# Model to Predict Elo Customer Loyalty

_Note! If you want to commit any changes to this document, please strip all output (Cell > Current Outputs > Clear, or set up [nbstripout](https://github.com/kynan/nbstripout) as a git filter) from this notebook before doing so. Thanks!_


## Import Libraries

Next we import the Python libraries we'll need. If any of these are missing for you, you can install them with e.g. `pip3 install pandas` on the command line.

In [None]:
import pandas as pd
import numpy as np
import seaborn as sns

## Load Data

Load the data into Pandas data frames and look at their structure.

First thing we'll do with the training data is split it into a train and validation set. (The given test set is what we'll later make our predictions on and upload, but only after we are fully satisfied with our model.)

In [None]:
hist_trans_df = pd.read_csv('data/unzipped/historical_transactions.csv',
                            parse_dates=['purchase_date'])
merchants_df = pd.read_csv('data/unzipped/merchants.csv',
                           index_col='merchant_id')
merch_trans_df = pd.read_csv('data/unzipped/new_merchant_transactions.csv',
                             parse_dates=['purchase_date'])
train_and_validation_df = pd.read_csv('data/unzipped/train.csv',
                                      index_col='card_id',
                                      parse_dates=['first_active_month'])
test_df = pd.read_csv('data/unzipped/test.csv',
                      index_col='card_id',
                      parse_dates=['first_active_month'])

In [None]:
for v in ['feature_1', 'feature_2', 'feature_3']:
    train_and_validation_df[v] = train_and_validation_df[v].astype('category').cat.as_ordered()

In [None]:
for v in ['authorized_flag', 'category_1', 'category_2', 'category_3', 'merchant_id', 'merchant_category_id',
          'subsector_id', 'city_id', 'state_id']:
    hist_trans_df[v] = hist_trans_df[v].astype('category').cat.as_ordered()
    merch_trans_df[v] = merch_trans_df[v].astype('category').cat.as_ordered()

In [None]:
hist_trans_df.head()

In [None]:
merchants_df.head()

In [None]:
merch_trans_df.head()

In [None]:
train_and_validation_df.head()

## Create Features

Next we want to combine and shape all of our raw data to create useful features in the train (and validation and test) data set.

In [None]:
from fastai import *
from fastai.tabular import *
from fastai.metrics import *
from feature_engineering import *

Fastai has a useful helper function called `add_datepart()`, which takes a date field and turns it into a bunch of useful columns, such as "day of week", "is month end", etc.

In [None]:
add_datepart(hist_trans_df, 'purchase_date')
add_datepart(merch_trans_df, 'purchase_date')

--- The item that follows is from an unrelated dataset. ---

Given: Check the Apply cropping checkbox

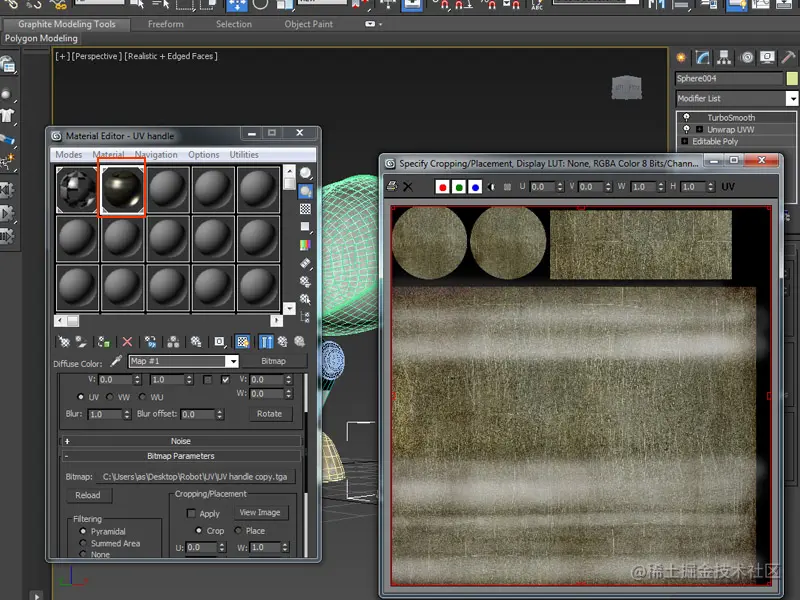Looking at the screenshot, I should 192,513.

Let's also calculate, for each purchase, the time passed since _the last purchase for that card and merchant combination_, e.g. for a transaction of me buying toilet paper at Rewe (true story, by the way), it would be the time passed since I last bought anything at Rewe, or `nan` had I never bought anything there.

We don't do this for the new merchant transactions, because there there's only ever one purchase for each card-merchant combination, so this value would always be `nan`.

In [None]:
hist_trans_df.sort_values(by=['purchase_Elapsed'], inplace=True)

Since `merchant_id` can be nan, we need to treat those as non-nan temporarily in order not to drop rows when grouping. We also filter the data frame, since we are only interested in these three columns.

In [None]:
filtered = hist_trans_df[['card_id', 'merchant_id', 'purchase_Elapsed']]
filtered['merchant_id'] = filtered['merchant_id'].cat.add_categories('temp_nan').fillna('temp_nan')

In [None]:
grouped = filtered.groupby(['card_id', 'merchant_id'], sort=False)

Now we aggregate by getting the `diff` (i.e. the value at `n` minus the value at `n - 1`).

_**Warning!** This takes a very long time ..._

In [None]:
hist_trans_df['elapsed_since_merchant_purchase'] = grouped.agg({'purchase_Elapsed': 'diff'})

In [None]:
hist_trans_df.head()

### Aggregate Transaction Data

Next we'll use the functions defined in `feature_engineering.py` to aggregate the historical transactions for each card into single values for that card, for instance the mean of all purchase amounts, &c.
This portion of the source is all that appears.